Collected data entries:
========================================
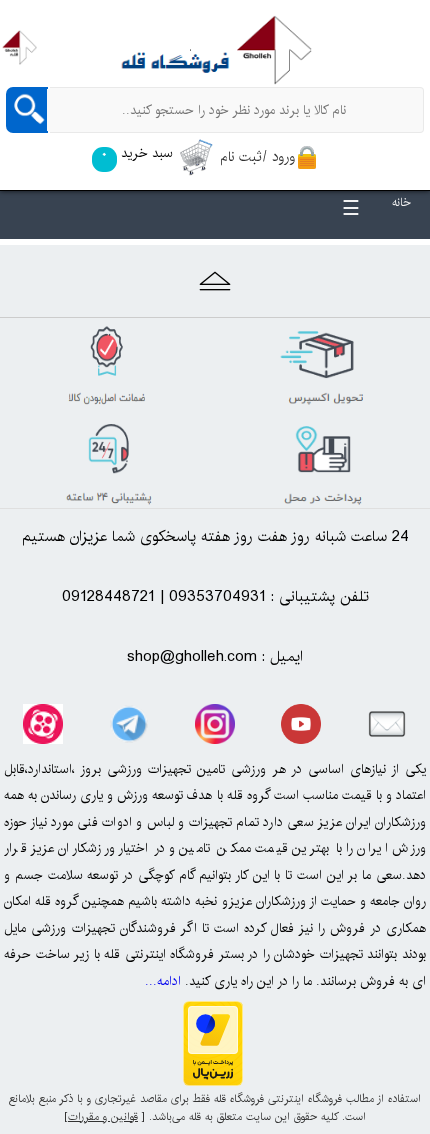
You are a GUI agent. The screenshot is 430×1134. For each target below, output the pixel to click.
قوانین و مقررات (103, 1117)
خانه (401, 202)
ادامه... (163, 981)
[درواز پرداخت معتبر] (213, 1080)
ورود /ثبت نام (257, 157)
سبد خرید (136, 153)
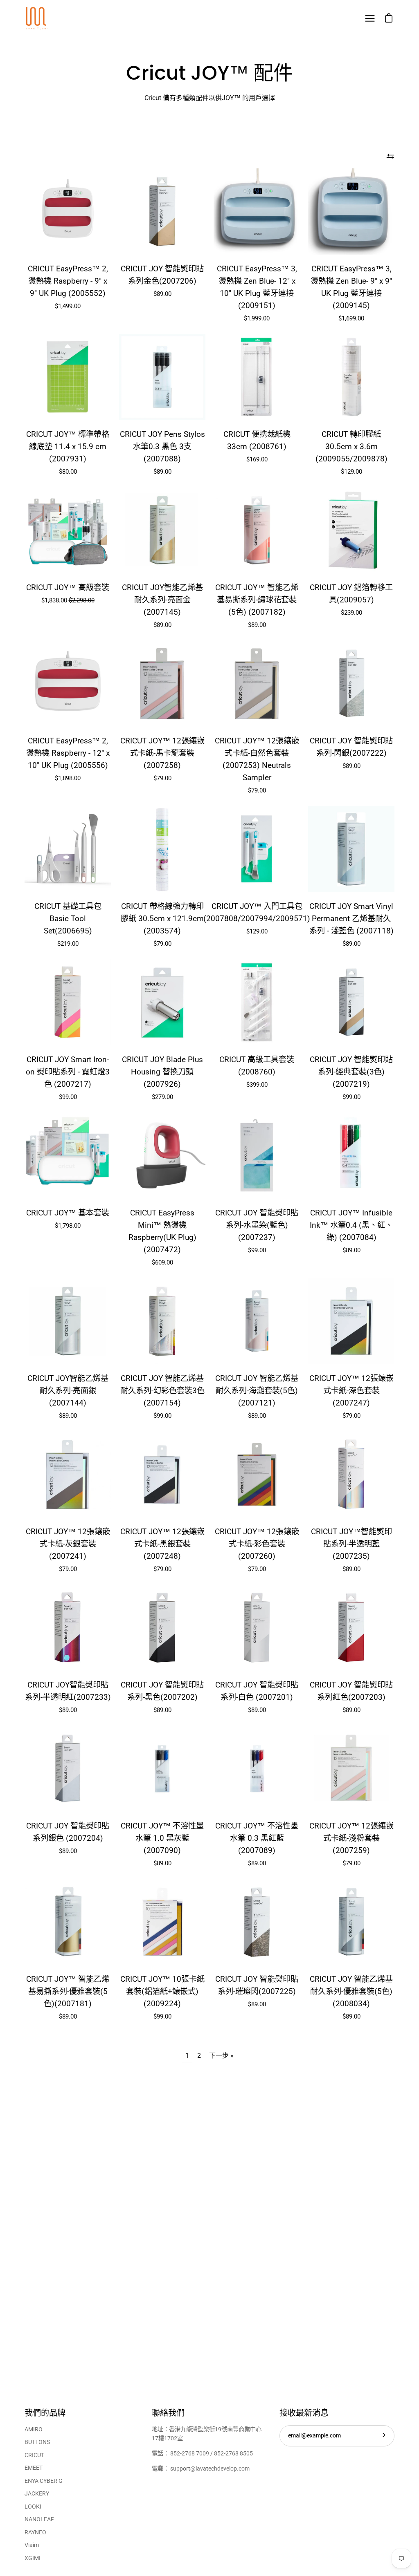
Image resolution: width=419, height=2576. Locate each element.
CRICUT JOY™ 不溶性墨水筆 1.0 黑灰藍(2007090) (162, 1838)
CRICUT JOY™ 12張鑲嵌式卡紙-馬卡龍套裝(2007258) (162, 753)
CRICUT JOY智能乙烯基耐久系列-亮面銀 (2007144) (67, 1391)
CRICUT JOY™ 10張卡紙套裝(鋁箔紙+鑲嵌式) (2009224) (162, 1991)
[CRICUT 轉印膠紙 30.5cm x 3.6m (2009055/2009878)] (351, 377)
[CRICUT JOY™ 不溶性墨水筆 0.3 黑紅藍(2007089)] (257, 1769)
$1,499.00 (68, 306)
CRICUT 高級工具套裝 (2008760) (256, 1066)
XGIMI (33, 2558)
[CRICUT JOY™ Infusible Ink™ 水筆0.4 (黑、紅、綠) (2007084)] (351, 1155)
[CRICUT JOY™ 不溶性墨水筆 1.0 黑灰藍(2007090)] (162, 1769)
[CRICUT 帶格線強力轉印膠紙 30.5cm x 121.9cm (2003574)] (162, 849)
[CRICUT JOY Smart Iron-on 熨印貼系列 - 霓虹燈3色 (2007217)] (68, 1002)
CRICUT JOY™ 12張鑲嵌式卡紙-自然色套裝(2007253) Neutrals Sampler (257, 759)
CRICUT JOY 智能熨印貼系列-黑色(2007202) (162, 1691)
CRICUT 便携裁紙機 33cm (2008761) (257, 440)
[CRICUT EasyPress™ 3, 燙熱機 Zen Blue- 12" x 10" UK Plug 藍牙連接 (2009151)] (257, 211)
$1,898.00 (68, 778)
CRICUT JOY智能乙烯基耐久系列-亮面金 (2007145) (162, 600)
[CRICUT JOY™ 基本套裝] (68, 1155)
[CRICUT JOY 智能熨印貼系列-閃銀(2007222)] (351, 683)
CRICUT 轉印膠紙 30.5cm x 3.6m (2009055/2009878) (351, 446)
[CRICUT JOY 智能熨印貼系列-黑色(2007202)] (162, 1628)
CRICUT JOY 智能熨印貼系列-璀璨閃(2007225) (256, 1985)
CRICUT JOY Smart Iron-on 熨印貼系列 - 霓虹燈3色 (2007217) (68, 1072)
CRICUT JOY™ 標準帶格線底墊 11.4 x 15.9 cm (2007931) (67, 446)
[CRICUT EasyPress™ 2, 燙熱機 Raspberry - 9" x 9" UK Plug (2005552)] (68, 211)
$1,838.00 (68, 600)
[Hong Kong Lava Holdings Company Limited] (37, 18)
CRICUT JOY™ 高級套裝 (67, 587)
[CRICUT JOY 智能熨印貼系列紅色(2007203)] (351, 1628)
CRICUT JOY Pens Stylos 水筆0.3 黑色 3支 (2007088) (162, 446)
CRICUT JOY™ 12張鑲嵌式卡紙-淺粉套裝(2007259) (351, 1838)
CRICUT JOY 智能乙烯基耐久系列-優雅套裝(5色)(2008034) (351, 1991)
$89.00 (162, 294)
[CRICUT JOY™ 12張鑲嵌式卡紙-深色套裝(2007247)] (351, 1321)
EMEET (34, 2467)
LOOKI (33, 2506)
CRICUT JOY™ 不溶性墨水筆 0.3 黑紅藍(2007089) (256, 1838)
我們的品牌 (45, 2413)
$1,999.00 (257, 318)
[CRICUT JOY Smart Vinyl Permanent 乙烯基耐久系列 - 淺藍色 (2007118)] (351, 849)
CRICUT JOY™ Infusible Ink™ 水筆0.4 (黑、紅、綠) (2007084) (351, 1225)
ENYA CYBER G (44, 2481)
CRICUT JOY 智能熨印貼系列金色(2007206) (162, 275)
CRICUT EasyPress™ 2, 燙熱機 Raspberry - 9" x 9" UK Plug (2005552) (68, 281)
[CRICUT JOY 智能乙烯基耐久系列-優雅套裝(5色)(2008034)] (351, 1922)
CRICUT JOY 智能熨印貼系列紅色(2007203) (351, 1691)
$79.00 (162, 778)
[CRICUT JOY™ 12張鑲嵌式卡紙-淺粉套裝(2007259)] (351, 1769)
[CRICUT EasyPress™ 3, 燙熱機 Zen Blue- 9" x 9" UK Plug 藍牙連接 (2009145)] (351, 211)
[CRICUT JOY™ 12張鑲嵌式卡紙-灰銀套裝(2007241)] (68, 1474)
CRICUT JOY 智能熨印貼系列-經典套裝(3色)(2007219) (351, 1072)
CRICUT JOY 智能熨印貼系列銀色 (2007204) (67, 1832)
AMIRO (34, 2429)
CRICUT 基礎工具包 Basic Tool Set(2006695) (67, 919)
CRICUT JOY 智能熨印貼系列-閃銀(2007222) (351, 747)
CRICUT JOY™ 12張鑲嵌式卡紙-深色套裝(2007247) (351, 1391)
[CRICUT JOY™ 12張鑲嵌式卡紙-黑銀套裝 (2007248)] (162, 1474)
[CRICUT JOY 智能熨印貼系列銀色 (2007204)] (68, 1769)
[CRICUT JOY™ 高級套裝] (68, 530)
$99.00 (68, 1097)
========================================
:: Your assignment ::
Restate all entries exactly; pictures stay out.

:: Task solution ::
You are a GUI agent. The screenshot is 430×1134. For each target below, output the pixel to click.
قوانین و مقررات (103, 1117)
خانه (401, 202)
ادامه... (163, 981)
[درواز پرداخت معتبر] (213, 1080)
ورود /ثبت نام (257, 157)
سبد خرید (136, 153)
Image resolution: width=419, height=2576. Locate each element.
CRICUT JOY™ 不溶性墨水筆 1.0 黑灰藍(2007090) (162, 1838)
CRICUT JOY™ 12張鑲嵌式卡紙-馬卡龍套裝(2007258) (162, 753)
CRICUT JOY智能乙烯基耐久系列-亮面銀 (2007144) (67, 1391)
CRICUT JOY™ 10張卡紙套裝(鋁箔紙+鑲嵌式) (2009224) (162, 1991)
[CRICUT 轉印膠紙 30.5cm x 3.6m (2009055/2009878)] (351, 377)
[CRICUT JOY™ 不溶性墨水筆 0.3 黑紅藍(2007089)] (257, 1769)
$1,499.00 (68, 306)
CRICUT 高級工具套裝 (2008760) (256, 1066)
XGIMI (33, 2558)
[CRICUT JOY™ Infusible Ink™ 水筆0.4 (黑、紅、綠) (2007084)] (351, 1155)
[CRICUT JOY™ 不溶性墨水筆 1.0 黑灰藍(2007090)] (162, 1769)
[CRICUT 帶格線強力轉印膠紙 30.5cm x 121.9cm (2003574)] (162, 849)
[CRICUT JOY Smart Iron-on 熨印貼系列 - 霓虹燈3色 (2007217)] (68, 1002)
CRICUT JOY™ 12張鑲嵌式卡紙-自然色套裝(2007253) Neutrals Sampler (257, 759)
CRICUT JOY 智能熨印貼系列-黑色(2007202) (162, 1691)
CRICUT 便携裁紙機 33cm (2008761) (257, 440)
[CRICUT EasyPress™ 3, 燙熱機 Zen Blue- 12" x 10" UK Plug 藍牙連接 (2009151)] (257, 211)
$1,898.00 (68, 778)
CRICUT JOY智能乙烯基耐久系列-亮面金 (2007145) (162, 600)
[CRICUT JOY™ 基本套裝] (68, 1155)
[CRICUT JOY 智能熨印貼系列-閃銀(2007222)] (351, 683)
CRICUT 轉印膠紙 30.5cm x 3.6m (2009055/2009878) (351, 446)
[CRICUT JOY 智能熨印貼系列-黑色(2007202)] (162, 1628)
CRICUT JOY 智能熨印貼系列-璀璨閃(2007225) (256, 1985)
CRICUT JOY Smart Iron-on 熨印貼系列 - 霓虹燈3色 (2007217) (68, 1072)
CRICUT JOY™ 標準帶格線底墊 11.4 x 15.9 cm (2007931) (67, 446)
[CRICUT EasyPress™ 2, 燙熱機 Raspberry - 9" x 9" UK Plug (2005552)] (68, 211)
$1,838.00 (68, 600)
[Hong Kong Lava Holdings Company Limited] (37, 18)
CRICUT JOY™ 高級套裝 (67, 587)
[CRICUT JOY 智能熨印貼系列紅色(2007203)] (351, 1628)
CRICUT JOY Pens Stylos 水筆0.3 黑色 3支 (2007088) (162, 446)
CRICUT JOY™ 12張鑲嵌式卡紙-淺粉套裝(2007259) (351, 1838)
CRICUT JOY 智能乙烯基耐久系列-優雅套裝(5色)(2008034) (351, 1991)
$89.00 (162, 294)
[CRICUT JOY™ 12張鑲嵌式卡紙-深色套裝(2007247)] (351, 1321)
EMEET (34, 2467)
LOOKI (33, 2506)
CRICUT JOY™ 不溶性墨水筆 0.3 黑紅藍(2007089) (256, 1838)
我們的品牌 (45, 2413)
$1,999.00 (257, 318)
[CRICUT JOY Smart Vinyl Permanent 乙烯基耐久系列 - 淺藍色 (2007118)] (351, 849)
CRICUT JOY™ Infusible Ink™ 水筆0.4 (黑、紅、綠) (2007084) (351, 1225)
ENYA CYBER G (44, 2481)
CRICUT JOY 智能熨印貼系列金色(2007206) (162, 275)
CRICUT EasyPress™ 2, 燙熱機 Raspberry - 9" x 9" UK Plug (2005552) (68, 281)
[CRICUT JOY 智能乙烯基耐久系列-優雅套裝(5色)(2008034)] (351, 1922)
CRICUT JOY 智能熨印貼系列紅色(2007203) (351, 1691)
$79.00 (162, 778)
[CRICUT JOY™ 12張鑲嵌式卡紙-淺粉套裝(2007259)] (351, 1769)
[CRICUT EasyPress™ 3, 燙熱機 Zen Blue- 9" x 9" UK Plug 藍牙連接 (2009145)] (351, 211)
[CRICUT JOY™ 12張鑲嵌式卡紙-灰銀套裝(2007241)] (68, 1474)
CRICUT JOY 智能熨印貼系列-經典套裝(3色)(2007219) (351, 1072)
CRICUT JOY 智能熨印貼系列銀色 (2007204) (67, 1832)
AMIRO (34, 2429)
CRICUT 基礎工具包 Basic Tool Set(2006695) (67, 919)
CRICUT JOY 智能熨印貼系列-閃銀(2007222) (351, 747)
CRICUT JOY™ 12張鑲嵌式卡紙-深色套裝(2007247) (351, 1391)
[CRICUT JOY™ 12張鑲嵌式卡紙-黑銀套裝 (2007248)] (162, 1474)
[CRICUT JOY 智能熨印貼系列銀色 (2007204)] (68, 1769)
[CRICUT JOY™ 高級套裝] (68, 530)
$99.00 (68, 1097)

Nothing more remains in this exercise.